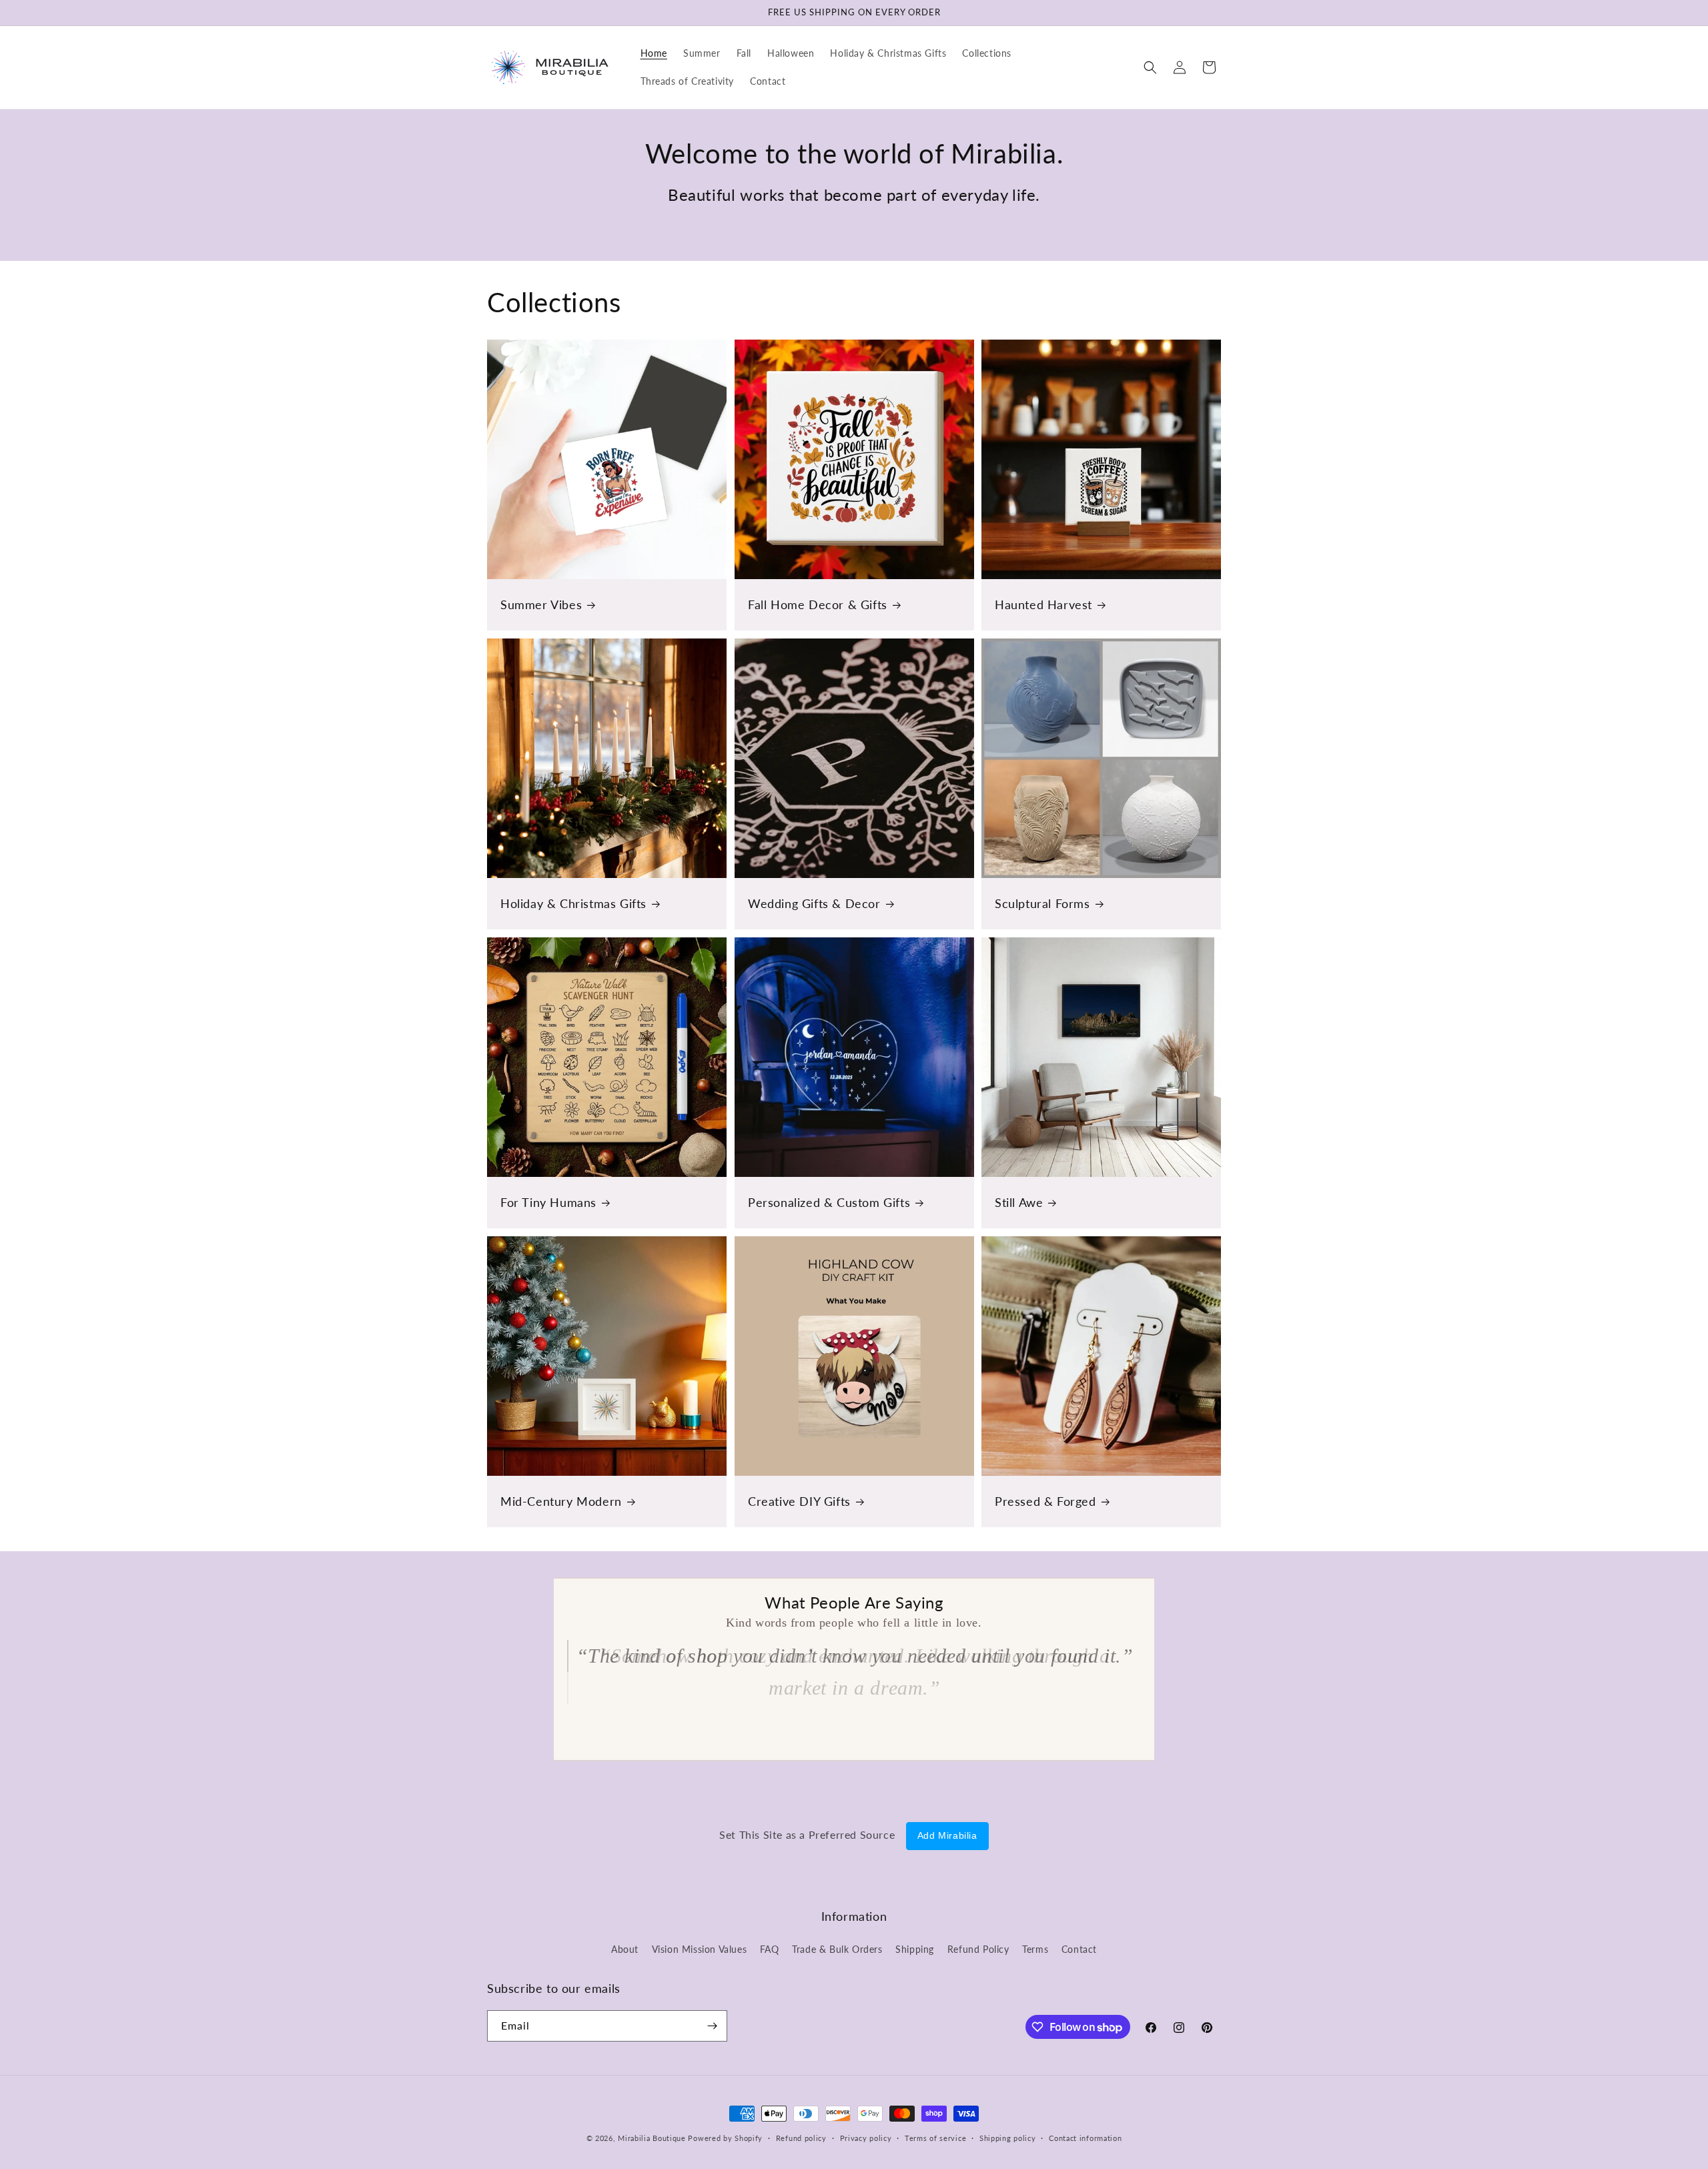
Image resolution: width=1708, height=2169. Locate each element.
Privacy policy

====

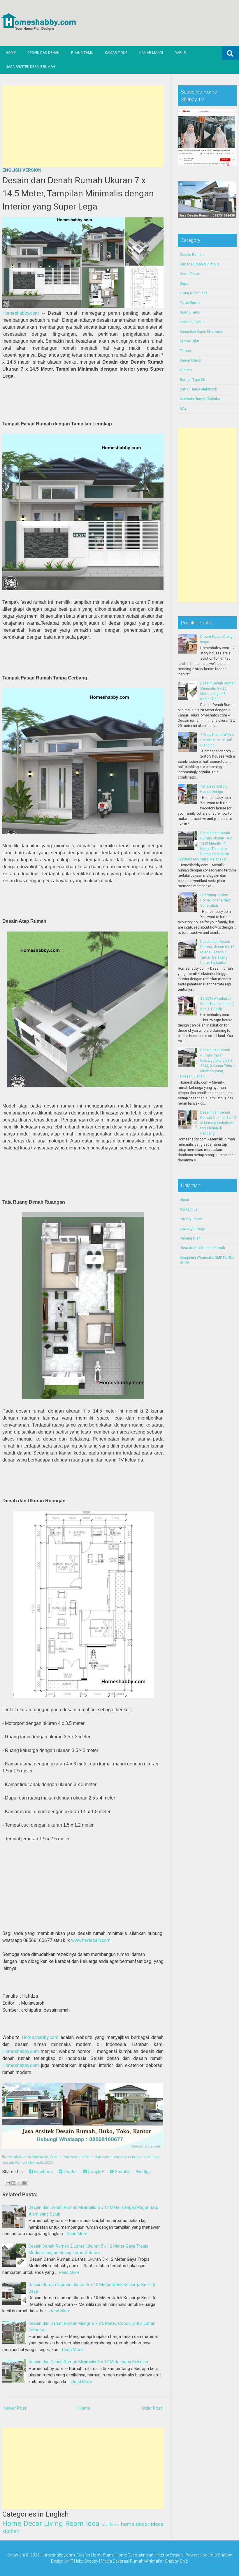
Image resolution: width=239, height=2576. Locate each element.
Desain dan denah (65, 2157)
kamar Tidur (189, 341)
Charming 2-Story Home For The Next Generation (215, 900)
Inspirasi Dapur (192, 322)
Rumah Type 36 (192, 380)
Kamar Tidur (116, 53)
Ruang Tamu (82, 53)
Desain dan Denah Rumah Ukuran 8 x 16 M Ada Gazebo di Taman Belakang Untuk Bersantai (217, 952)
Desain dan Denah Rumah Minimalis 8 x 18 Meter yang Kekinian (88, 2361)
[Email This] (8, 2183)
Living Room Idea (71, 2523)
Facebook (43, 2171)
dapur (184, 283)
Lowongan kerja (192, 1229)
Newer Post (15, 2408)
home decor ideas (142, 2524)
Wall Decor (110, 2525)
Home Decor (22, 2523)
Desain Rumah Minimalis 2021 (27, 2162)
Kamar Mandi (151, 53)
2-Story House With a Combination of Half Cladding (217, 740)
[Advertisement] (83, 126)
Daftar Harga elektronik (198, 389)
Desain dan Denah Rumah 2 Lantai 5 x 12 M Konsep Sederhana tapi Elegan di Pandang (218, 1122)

====

Search the listing for the word "Minimalis", and copy every line in which it is found.

Desain dan Denah Rumah Minimalis 8 x 18 Meter yang Kekinian (88, 2361)
Desain Rumah Minimalis 2021 (27, 2162)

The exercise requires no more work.